One
One
Jun 25, 2022

Wax

I rose up against my demons
But they beat me back down
I defiantly laughed in their face
So they destroyed me with not a further trace

From splashes to ashes
And mistrust to dust
I perish and enter the earth
Awaiting rebirth

And so gradually my flame dies
Into a grey pulp of ash and wax
Life slowly leaves me
Sliding and oozing between the open cracks

And so I rapidly burn down
Into dying embers of wax and ash
Heat slowly leaves me
Dripping between the cracks with a final splash

I stood up against my demons
They threw me to the ground
I violently rebelled in their face
And so they burnt me in the Devil's fireplace

From clashes to ashes
And disgust to dust
I perish and enter the earth
With no ounce of worth

About This Poem

Review Request Intensity: I want the raw truth, feel free to knock me on my back

Editing Stage: Editing - draft

About the Author

Region, Country: UK, GBR

Favorite Poets: Candlewitch

More from this author

Comments

Candlewitch

the first thing I noticed was your one word title (Wax) I knew that you would take the word, thread it through the poem and then bring it home. (and you did)
there is one line that feels clunky:

(So they burnt me in the Devil's fireplace) it throws off the rhythm and balance of the verse. my favorite lines are:
And so gradually my flame dies
Into a grey pulp of ash and wax
Life slowly leaves me
Sliding and oozing down between the open cracks

good work over all!

*hugs, Sis

Rosewood Apothecary

I stood up against my demons
They threw me to the ground
I violently rebelled in their face
“And found” the Devil's fireplace

It tightens that verse up a lot, makes it snappy.
Just a suggestion and there’s a better 2 syllable word out there the means “to find”.

One

Thanks for your read & comment.

As I have explained to Cat, the piece is a lyric & I have written the lines specifically to have a particular vocal delivery in mind, especially with the long last lines of hopefully 11 syllables.

Thanks,

One.

One

I have always ever only written one word titles. I've written over 800 pieces & they are all one word titles.

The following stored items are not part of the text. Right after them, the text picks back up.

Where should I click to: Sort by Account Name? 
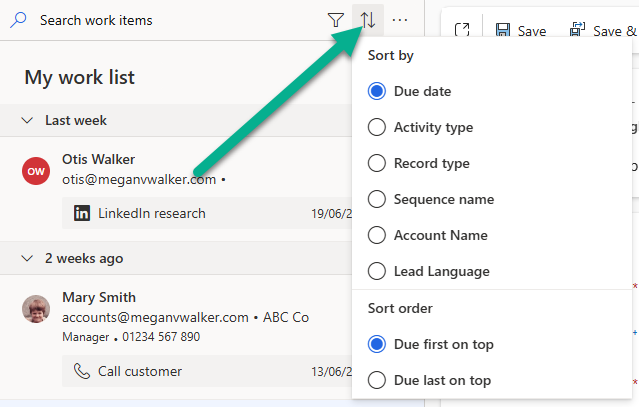tap(377, 235)
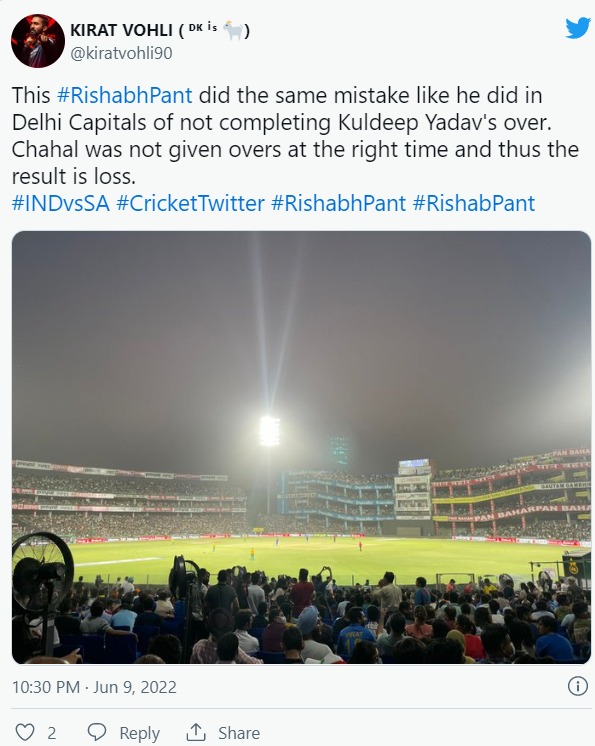This screenshot has height=746, width=595.
Task: Click the goat emoji in display name
Action: 233,30
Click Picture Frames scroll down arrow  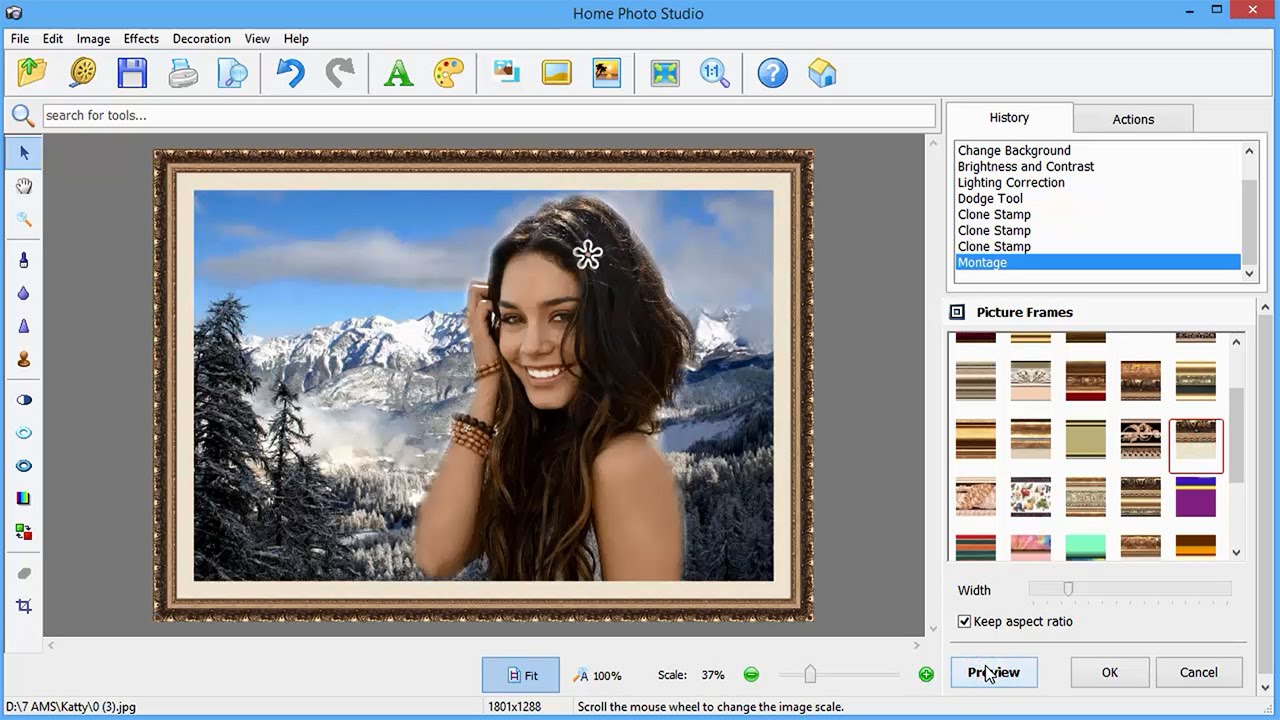(x=1236, y=552)
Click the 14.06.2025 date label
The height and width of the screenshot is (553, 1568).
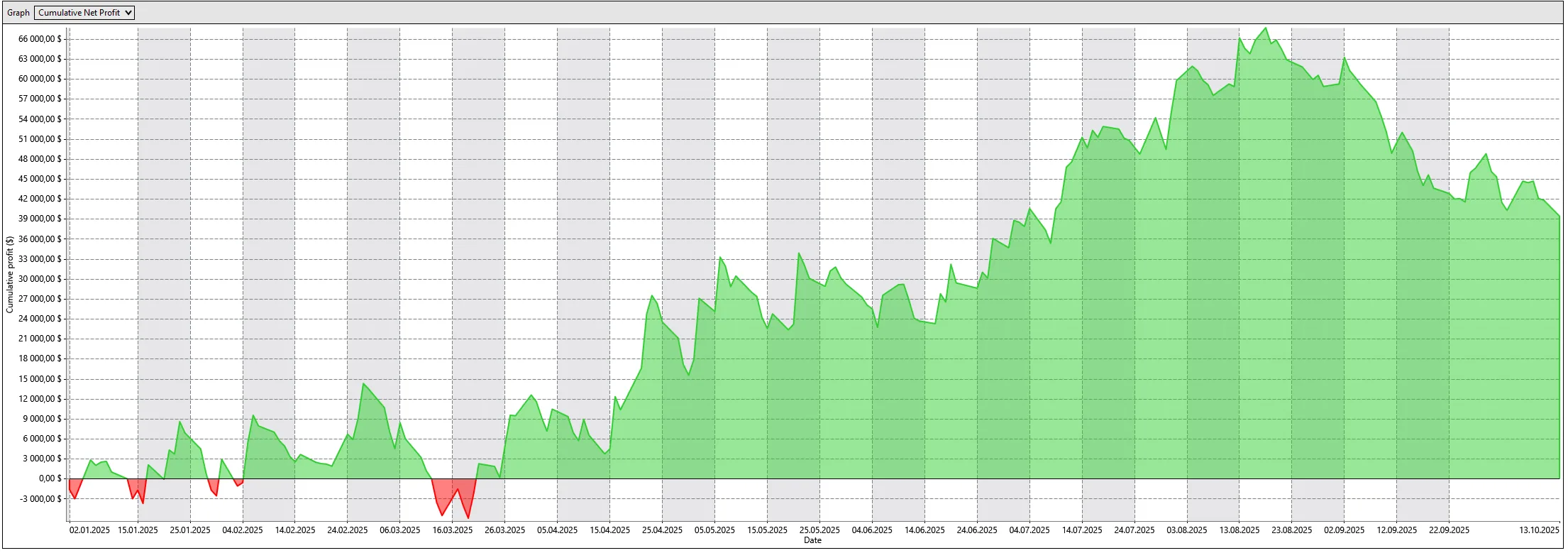924,530
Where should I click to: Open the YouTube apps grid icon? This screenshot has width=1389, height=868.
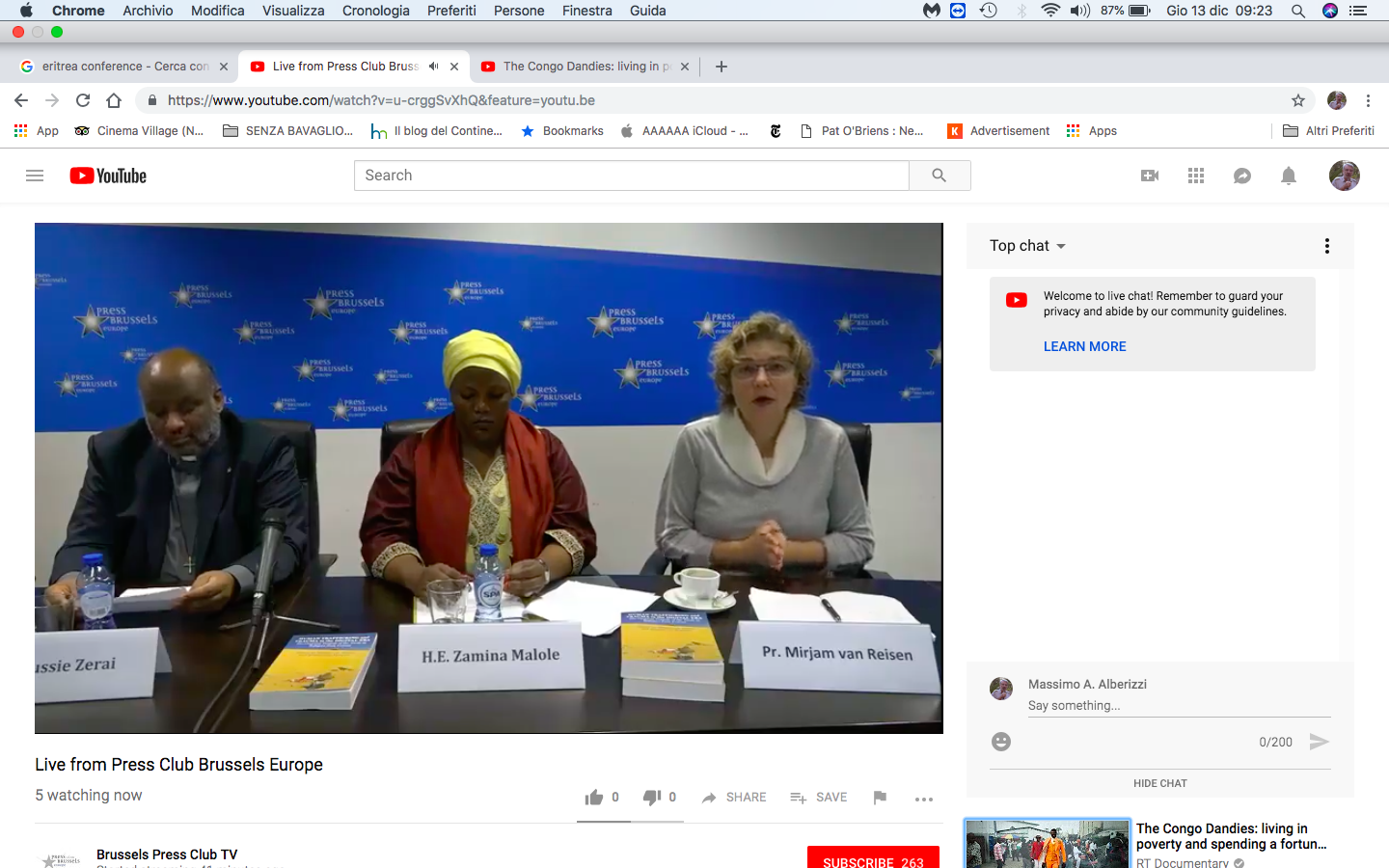point(1196,176)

The line that feels clunky is designed specifically as a vocal & should, if I can count be 11 syllables long for vocal delivery.

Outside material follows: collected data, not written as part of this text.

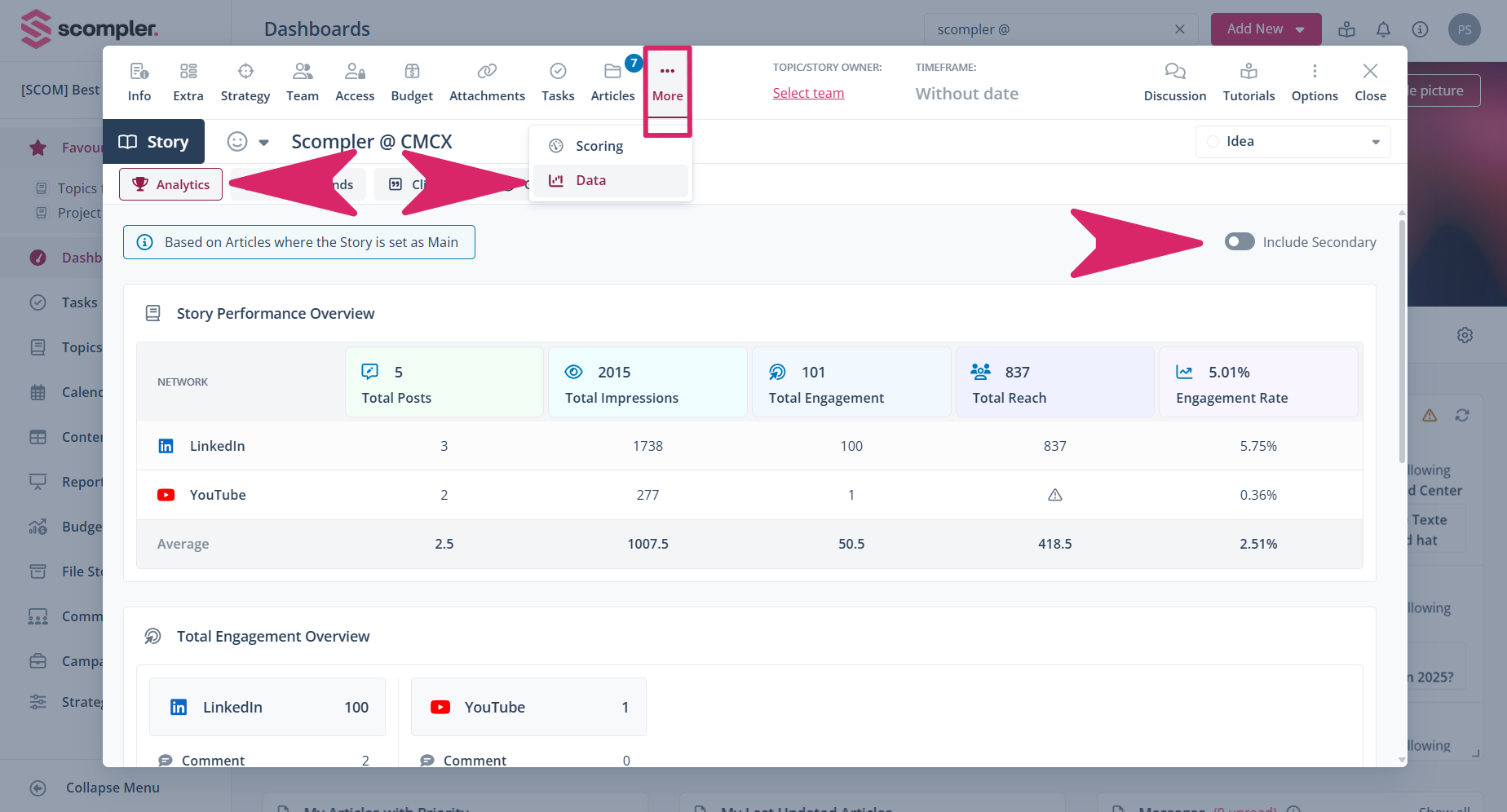Open the Attachments section icon
The width and height of the screenshot is (1507, 812).
click(487, 72)
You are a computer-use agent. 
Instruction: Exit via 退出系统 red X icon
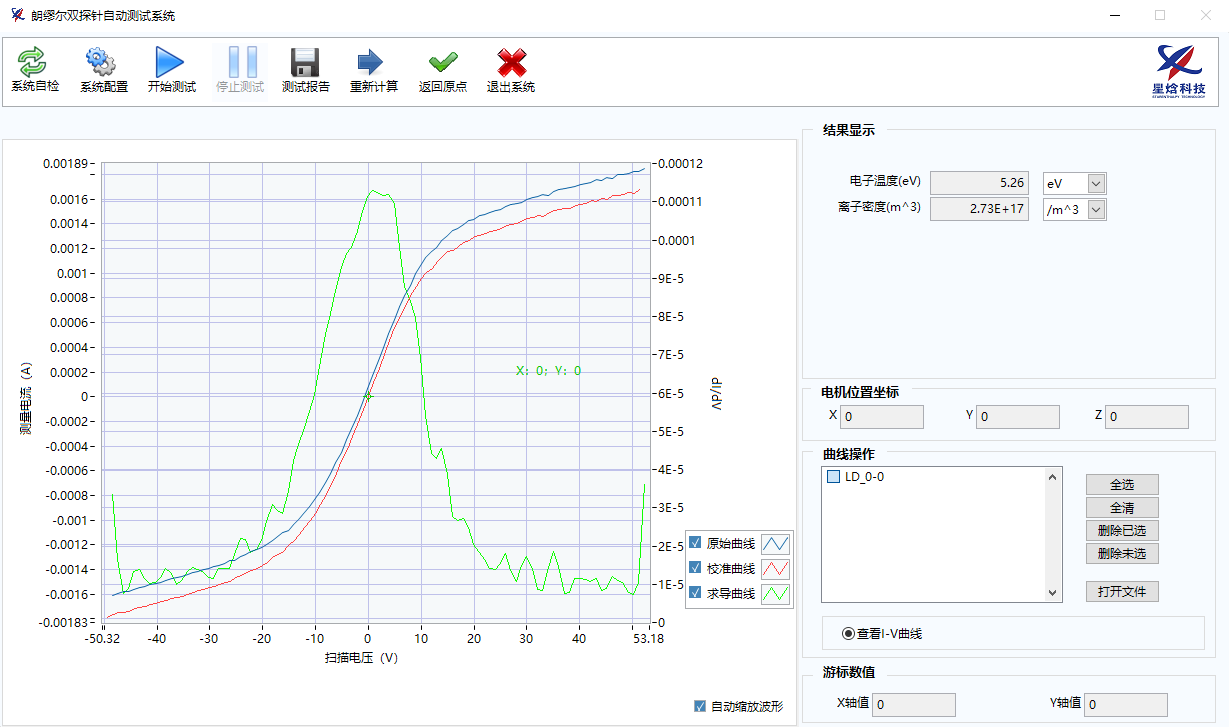click(x=511, y=63)
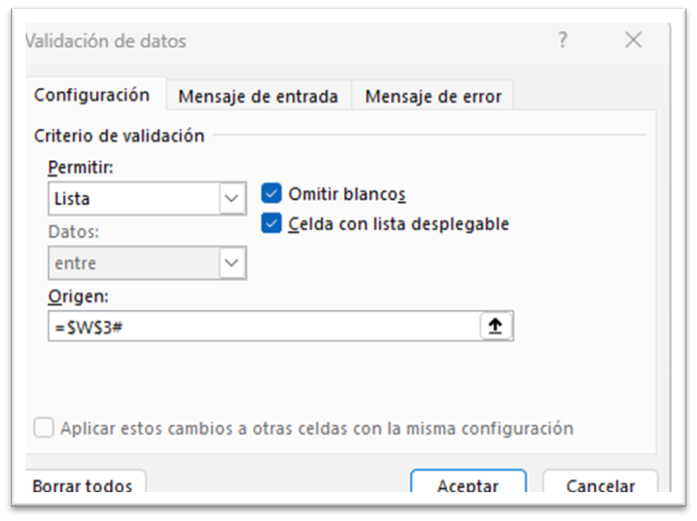The image size is (697, 521).
Task: Click the help question mark icon
Action: [x=563, y=41]
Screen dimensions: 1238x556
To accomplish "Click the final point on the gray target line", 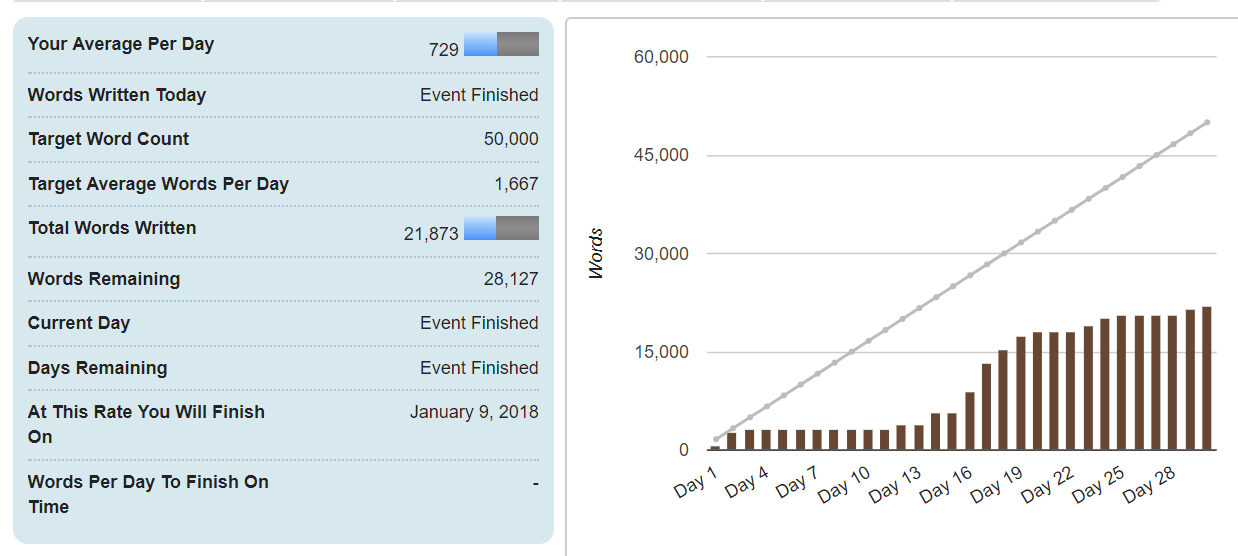I will point(1207,122).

Thanks as always for the read & comment,

regards

One.

Geezer

Geezer

2 years 10 months ago

I am torn between getting all philosophical and admiration for a double- meaning, [I would use the word, entendre, but feel it is not quite what you meant]. I felt the pain of this poor soul. You have done very well with the rhyming and I find little fault with the texture of the theme. ~ Geez.